**WORK INSTRUCTIONS**
An exact transcription of all the data is required.

Dataset entries

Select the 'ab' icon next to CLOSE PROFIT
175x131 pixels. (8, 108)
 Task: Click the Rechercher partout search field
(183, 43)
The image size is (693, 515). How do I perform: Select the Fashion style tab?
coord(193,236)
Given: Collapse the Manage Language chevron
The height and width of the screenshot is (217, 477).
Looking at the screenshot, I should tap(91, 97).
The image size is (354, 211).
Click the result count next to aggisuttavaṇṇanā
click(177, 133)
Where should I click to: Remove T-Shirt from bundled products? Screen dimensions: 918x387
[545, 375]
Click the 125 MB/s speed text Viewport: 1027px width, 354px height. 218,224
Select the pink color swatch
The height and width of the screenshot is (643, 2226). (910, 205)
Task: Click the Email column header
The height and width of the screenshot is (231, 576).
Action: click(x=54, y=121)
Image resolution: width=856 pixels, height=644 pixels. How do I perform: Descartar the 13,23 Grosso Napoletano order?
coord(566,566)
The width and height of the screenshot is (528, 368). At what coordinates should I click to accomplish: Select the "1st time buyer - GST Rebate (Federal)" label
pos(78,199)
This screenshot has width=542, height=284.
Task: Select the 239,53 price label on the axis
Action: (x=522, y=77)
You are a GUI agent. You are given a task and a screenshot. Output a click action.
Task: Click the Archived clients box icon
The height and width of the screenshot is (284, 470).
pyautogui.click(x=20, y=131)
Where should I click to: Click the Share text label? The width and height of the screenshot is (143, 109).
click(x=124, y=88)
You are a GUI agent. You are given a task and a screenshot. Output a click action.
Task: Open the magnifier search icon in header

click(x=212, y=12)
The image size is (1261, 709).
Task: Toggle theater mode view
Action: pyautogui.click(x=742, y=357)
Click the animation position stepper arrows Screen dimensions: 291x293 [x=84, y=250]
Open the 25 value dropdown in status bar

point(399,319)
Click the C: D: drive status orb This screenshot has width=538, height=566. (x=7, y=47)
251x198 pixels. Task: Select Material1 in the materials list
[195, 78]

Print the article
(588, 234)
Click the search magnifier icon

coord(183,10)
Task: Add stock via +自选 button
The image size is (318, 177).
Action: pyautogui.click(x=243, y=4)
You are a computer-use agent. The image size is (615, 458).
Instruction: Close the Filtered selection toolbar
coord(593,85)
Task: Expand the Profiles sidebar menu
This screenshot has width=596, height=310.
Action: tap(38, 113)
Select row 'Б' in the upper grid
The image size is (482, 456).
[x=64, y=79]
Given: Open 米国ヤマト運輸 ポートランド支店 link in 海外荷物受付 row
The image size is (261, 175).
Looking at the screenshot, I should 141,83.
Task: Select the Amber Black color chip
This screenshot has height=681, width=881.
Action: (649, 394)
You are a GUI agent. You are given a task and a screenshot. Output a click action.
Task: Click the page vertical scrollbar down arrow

**RESPONSE TO THE TASK**
Select the 'ab' icon next to CLOSE PROFIT
175x131 pixels. (8, 108)
 Task: Click the Rechercher partout search field
(183, 43)
The image size is (693, 515). How do I perform: Select the Fashion style tab?
coord(193,236)
Given: Collapse the Manage Language chevron
The height and width of the screenshot is (217, 477).
Looking at the screenshot, I should tap(91, 97).
The image size is (354, 211).
Click the result count next to aggisuttavaṇṇanā
click(177, 133)
Where should I click to: Remove T-Shirt from bundled products? Screen dimensions: 918x387
[545, 375]
Click the 125 MB/s speed text Viewport: 1027px width, 354px height. 218,224
Select the pink color swatch
The height and width of the screenshot is (643, 2226). (910, 205)
Task: Click the Email column header
The height and width of the screenshot is (231, 576).
Action: click(x=54, y=121)
Image resolution: width=856 pixels, height=644 pixels. How do I perform: Descartar the 13,23 Grosso Napoletano order?
coord(566,566)
The width and height of the screenshot is (528, 368). At what coordinates should I click to accomplish: Select the "1st time buyer - GST Rebate (Federal)" label
pos(78,199)
This screenshot has width=542, height=284.
Task: Select the 239,53 price label on the axis
Action: (x=522, y=77)
You are a GUI agent. You are given a task and a screenshot. Output a click action.
Task: Click the Archived clients box icon
The height and width of the screenshot is (284, 470).
pyautogui.click(x=20, y=131)
Where should I click to: Click the Share text label? The width and height of the screenshot is (143, 109).
click(x=124, y=88)
You are a GUI agent. You are given a task and a screenshot. Output a click action.
Task: Open the magnifier search icon in header

click(x=212, y=12)
The image size is (1261, 709).
Task: Toggle theater mode view
Action: pyautogui.click(x=742, y=357)
Click the animation position stepper arrows Screen dimensions: 291x293 [x=84, y=250]
Open the 25 value dropdown in status bar

point(399,319)
Click the C: D: drive status orb This screenshot has width=538, height=566. (x=7, y=47)
251x198 pixels. Task: Select Material1 in the materials list
[195, 78]

Print the article
(588, 234)
Click the search magnifier icon

coord(183,10)
Task: Add stock via +自选 button
The image size is (318, 177).
Action: pyautogui.click(x=243, y=4)
You are a computer-use agent. The image size is (615, 458).
Instruction: Close the Filtered selection toolbar
coord(593,85)
Task: Expand the Profiles sidebar menu
This screenshot has width=596, height=310.
Action: tap(38, 113)
Select row 'Б' in the upper grid
The image size is (482, 456).
[x=64, y=79]
Given: Open 米国ヤマト運輸 ポートランド支店 link in 海外荷物受付 row
The image size is (261, 175).
Looking at the screenshot, I should 141,83.
Task: Select the Amber Black color chip
This screenshot has height=681, width=881.
Action: (649, 394)
You are a GUI agent. You are given a task and a screenshot. Output a click action.
Task: Click the page vertical scrollbar down arrow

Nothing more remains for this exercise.